Want ziet, in die dagen en te dier tijd, als Ik de gevangenis van Juda en Jeruzalem zal wenden;
quia ecce in diebus illis et in tempore illo cum convertero captivitatem Iuda et Hierusalem
Dan zal Ik alle heidenen vergaderen, en zal hen afvoeren in het dal van Josafat; en Ik zal met hen aldaar richten, vanwege Mijn volk en Mijn erfdeel Israël, dat zij onder de heidenen hebben verstrooid, en Mijn land gedeeld;
congregabo omnes gentes et deducam eas in valle Iosaphat et disceptabo cum eis ibi super populo meo et hereditate mea Israhel quos disperserunt in nationibus et terram meam diviserunt
En hebben het lot over Mijn volk geworpen en een knechtje gegeven om een hoer, en een meisje verkocht om wijn, dat zij mochten drinken.

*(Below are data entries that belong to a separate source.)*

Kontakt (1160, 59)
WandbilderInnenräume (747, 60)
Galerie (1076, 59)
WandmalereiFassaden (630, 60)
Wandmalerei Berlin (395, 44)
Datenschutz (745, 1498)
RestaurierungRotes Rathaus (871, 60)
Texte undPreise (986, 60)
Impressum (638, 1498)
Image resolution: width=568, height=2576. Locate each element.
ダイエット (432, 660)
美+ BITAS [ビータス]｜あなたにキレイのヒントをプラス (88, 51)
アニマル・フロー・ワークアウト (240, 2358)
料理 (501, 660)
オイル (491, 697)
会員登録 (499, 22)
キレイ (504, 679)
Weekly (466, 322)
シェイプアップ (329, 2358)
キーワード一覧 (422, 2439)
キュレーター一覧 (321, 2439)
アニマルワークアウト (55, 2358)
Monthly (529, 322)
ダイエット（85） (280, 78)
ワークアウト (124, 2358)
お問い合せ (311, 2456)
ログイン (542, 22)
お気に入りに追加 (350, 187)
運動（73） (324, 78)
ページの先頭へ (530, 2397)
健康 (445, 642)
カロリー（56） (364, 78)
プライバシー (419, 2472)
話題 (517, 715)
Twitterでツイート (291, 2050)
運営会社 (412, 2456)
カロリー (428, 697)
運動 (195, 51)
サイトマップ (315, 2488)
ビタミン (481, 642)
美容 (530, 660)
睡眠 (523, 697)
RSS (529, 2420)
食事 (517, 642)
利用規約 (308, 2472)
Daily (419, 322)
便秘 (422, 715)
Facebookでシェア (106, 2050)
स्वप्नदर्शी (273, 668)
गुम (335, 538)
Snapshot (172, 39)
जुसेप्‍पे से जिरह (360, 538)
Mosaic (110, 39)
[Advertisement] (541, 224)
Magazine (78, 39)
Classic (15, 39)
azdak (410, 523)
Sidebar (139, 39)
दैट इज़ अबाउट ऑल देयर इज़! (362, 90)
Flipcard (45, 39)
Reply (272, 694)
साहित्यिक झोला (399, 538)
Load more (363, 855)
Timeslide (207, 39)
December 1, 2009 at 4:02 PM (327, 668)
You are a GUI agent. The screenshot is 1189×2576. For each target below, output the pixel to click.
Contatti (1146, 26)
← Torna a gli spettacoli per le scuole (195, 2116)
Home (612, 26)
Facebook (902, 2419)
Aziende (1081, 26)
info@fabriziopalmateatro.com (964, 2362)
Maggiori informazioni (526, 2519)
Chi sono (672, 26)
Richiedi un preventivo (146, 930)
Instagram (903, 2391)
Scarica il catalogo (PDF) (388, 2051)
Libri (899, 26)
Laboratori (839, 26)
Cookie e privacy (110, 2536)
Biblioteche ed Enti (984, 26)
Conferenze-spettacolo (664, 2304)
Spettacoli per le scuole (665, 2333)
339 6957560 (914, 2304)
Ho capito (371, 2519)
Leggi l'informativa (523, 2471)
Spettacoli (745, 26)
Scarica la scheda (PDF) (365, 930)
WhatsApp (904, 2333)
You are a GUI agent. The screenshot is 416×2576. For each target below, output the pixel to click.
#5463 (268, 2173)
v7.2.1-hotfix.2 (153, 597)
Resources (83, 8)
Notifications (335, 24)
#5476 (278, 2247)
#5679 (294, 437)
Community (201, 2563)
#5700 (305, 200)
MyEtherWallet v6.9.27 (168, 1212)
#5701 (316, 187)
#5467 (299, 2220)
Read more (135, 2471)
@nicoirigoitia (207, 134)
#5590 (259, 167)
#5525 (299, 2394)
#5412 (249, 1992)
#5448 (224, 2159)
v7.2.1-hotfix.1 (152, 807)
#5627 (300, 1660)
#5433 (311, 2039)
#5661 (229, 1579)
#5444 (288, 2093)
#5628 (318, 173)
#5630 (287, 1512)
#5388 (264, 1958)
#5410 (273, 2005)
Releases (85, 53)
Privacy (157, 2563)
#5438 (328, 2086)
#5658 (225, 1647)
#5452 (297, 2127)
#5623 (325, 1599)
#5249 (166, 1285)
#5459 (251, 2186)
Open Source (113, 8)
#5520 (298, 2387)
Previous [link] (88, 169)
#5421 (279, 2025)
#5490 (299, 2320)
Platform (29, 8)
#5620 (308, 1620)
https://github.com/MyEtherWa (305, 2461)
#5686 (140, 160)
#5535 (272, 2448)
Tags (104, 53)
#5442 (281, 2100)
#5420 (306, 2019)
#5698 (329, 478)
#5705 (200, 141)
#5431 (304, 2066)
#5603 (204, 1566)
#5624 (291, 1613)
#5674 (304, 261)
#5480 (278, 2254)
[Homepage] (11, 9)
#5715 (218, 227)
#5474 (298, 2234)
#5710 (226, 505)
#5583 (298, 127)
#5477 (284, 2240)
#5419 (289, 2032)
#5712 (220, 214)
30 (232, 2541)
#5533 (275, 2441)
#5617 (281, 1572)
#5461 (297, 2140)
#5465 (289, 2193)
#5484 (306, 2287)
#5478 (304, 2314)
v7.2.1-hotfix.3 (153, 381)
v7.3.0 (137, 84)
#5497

et super populum meum miserunt sortem et posuerunt puerum in prostibulum et puellam vendiderunt pro vino ut biberent
En ook, wat hebt gij met Mij te doen, gij Tyrus en Sidon, en alle grenzen van Palestina! Zoudt gij Mij een vergelding wedergeven? Maar zo gij Mij wilt vergelden, lichtelijk, haastelijk, zal Ik uw vergelding op uw hoofd wederbrengen.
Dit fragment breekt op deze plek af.